Nella specie, pertanto, correttamente la Corte di Appello ha ritenuto la nullità delle due delibere impugnate, derivando dalle stesse la lesione del diritto dominicale esclusivo dell'attore e una indebita invasione nella sua sfera giuridica primaria.


Ai sensi dell'art. 1120 c.c., comma 2, infatti, devono ritenersi vietate non solo le innovazioni che, ancorchè adottate con le maggioranze qualificate di cui all'art. 1136 c.c., compromettano il pari uso e il concorrente diritto degli altri partecipanti nell'utilizzazione della cosa comune, ma anche quelle che pregiudichino la proprietà esclusiva dei singoli condomini.

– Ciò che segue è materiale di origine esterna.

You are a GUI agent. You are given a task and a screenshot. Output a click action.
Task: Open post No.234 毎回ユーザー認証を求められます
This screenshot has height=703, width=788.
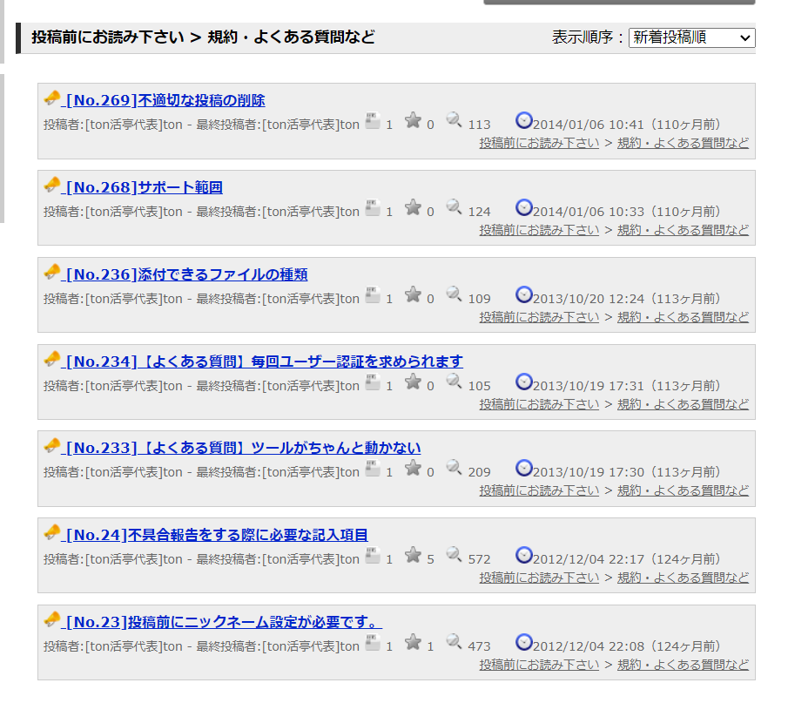click(265, 362)
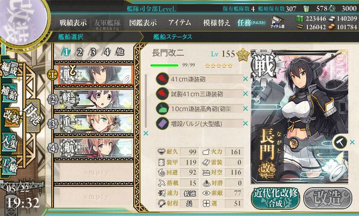Screen dimensions: 359x216
Task: Open the 任務 quest menu
Action: 251,23
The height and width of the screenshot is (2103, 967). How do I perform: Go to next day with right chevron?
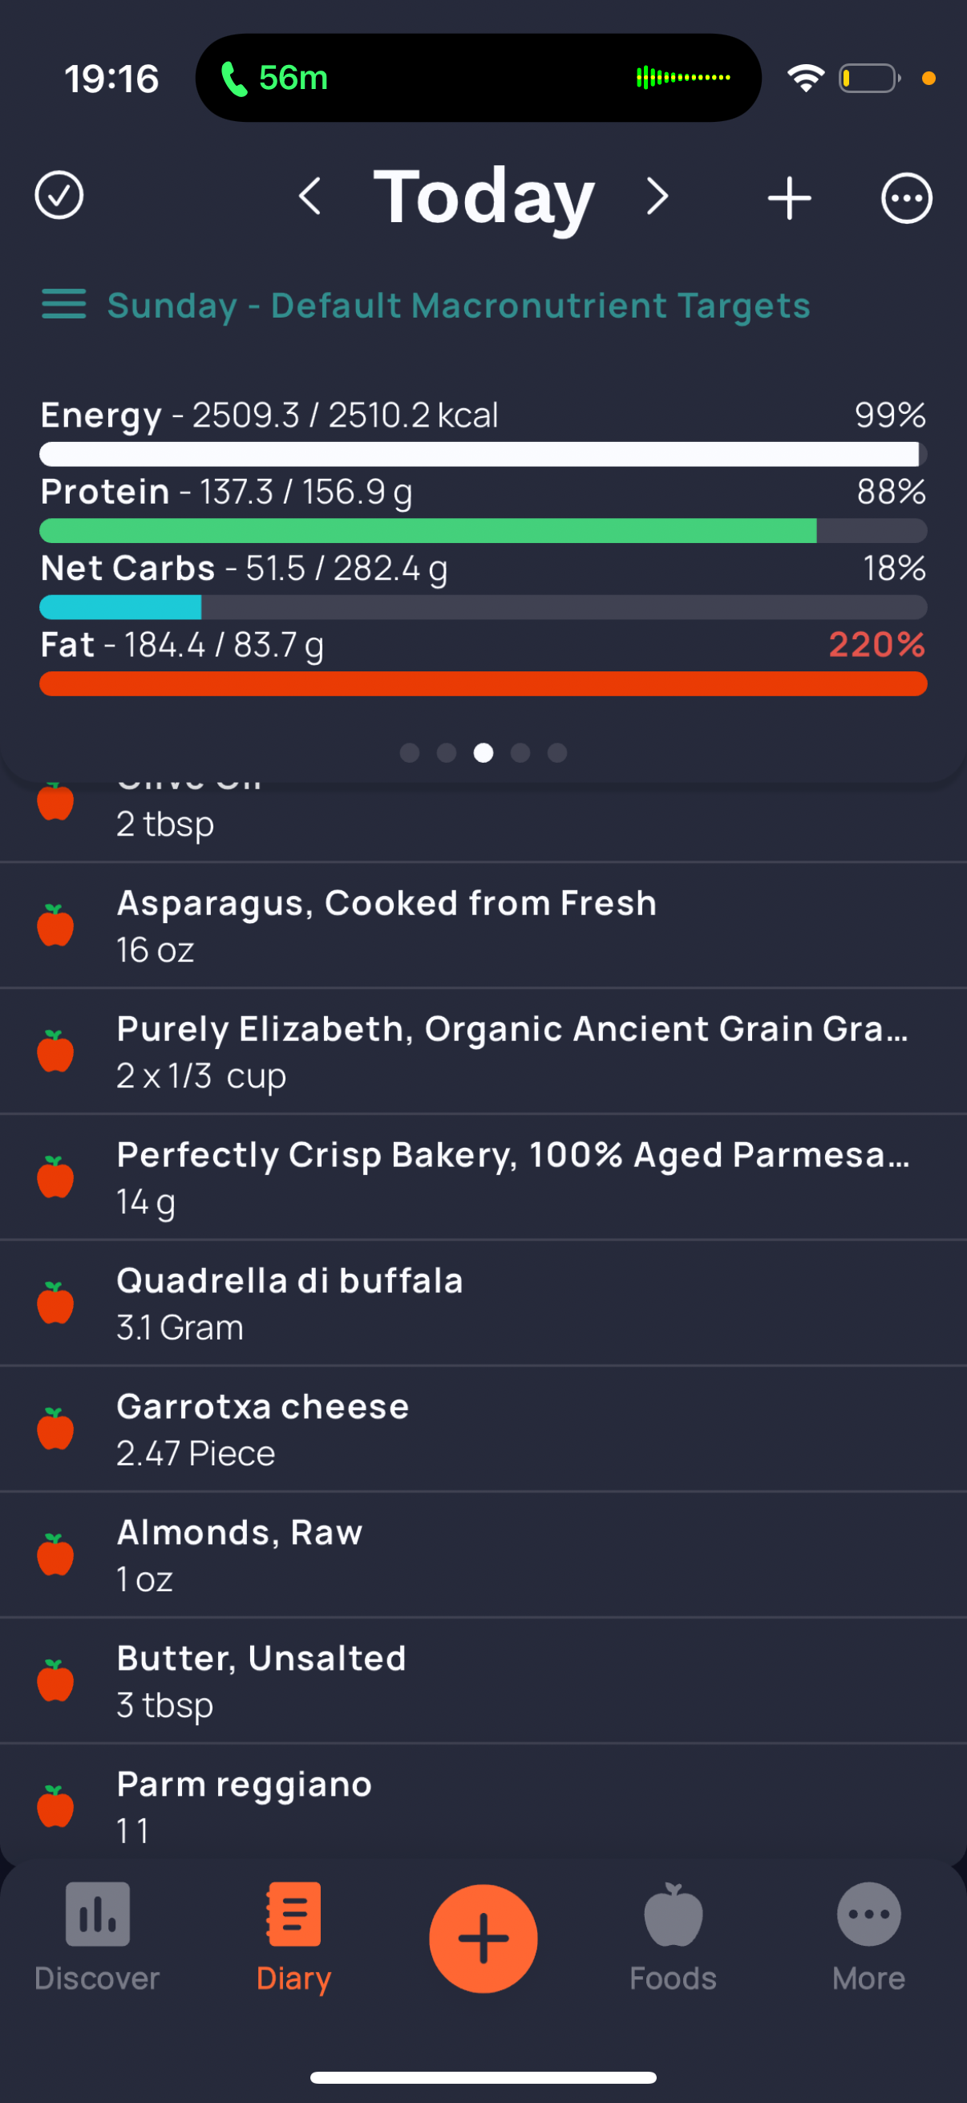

In tali sensi si è già pronunciata questa Corte, rilevando, in particolare, che la L. 9 gennaio 1989, n. 13, art. 2, (recante norme per favorire il superamento e l'eliminazione delle barriere architettoniche negli edifici privati), dopo aver previsto la possibilità per l'assemblea condominiale di approvare le innovazioni preordinate a tale scopo con le maggioranze indicate nell'art. 1136 c.c., commi 2 e 3 - così derogando all'art. 1120 comma 1, che richiama l'art. 1136, comma 5, e, quindi, le più ampie maggioranze ivi contemplate -, dispone, al comma 3, che resta fermo il disposto dell'art. 1120 comma 2, il quale vieta le innovazioni che rendano talune parti comuni dell'edificio inservibili all'uso e al godimento anche di un solo condomino, comportandone una sensibile menomazione dell'utilità secondo l'originaria costituzione della comunione. Ne deriva che, a maggior ragione, sono nulle le delibere che, ancorchè adottate a maggioranza al fine indicato, siano lesive dei diritti di altro condomino sulla porzione di sua proprietà esclusiva, indipendentemente da qualsiasi considerazione di eventuali utilità compensative (nella specie, la S.C. ha confermato la decisione dei giudici di merito i quali avevano dichiarato la nullità della deliberazione adottata a maggioranza in base alla L. n. 13 del 1989, art. 2, cit. di installazione di un ascensore volto a favorire le esigenze di un condomino portatore di handicap, che comportava un sensibile deprezzamento dell'unità immobiliare di altro condomino sita a piano terra) (Cass. 25-6-1994 n. 6109).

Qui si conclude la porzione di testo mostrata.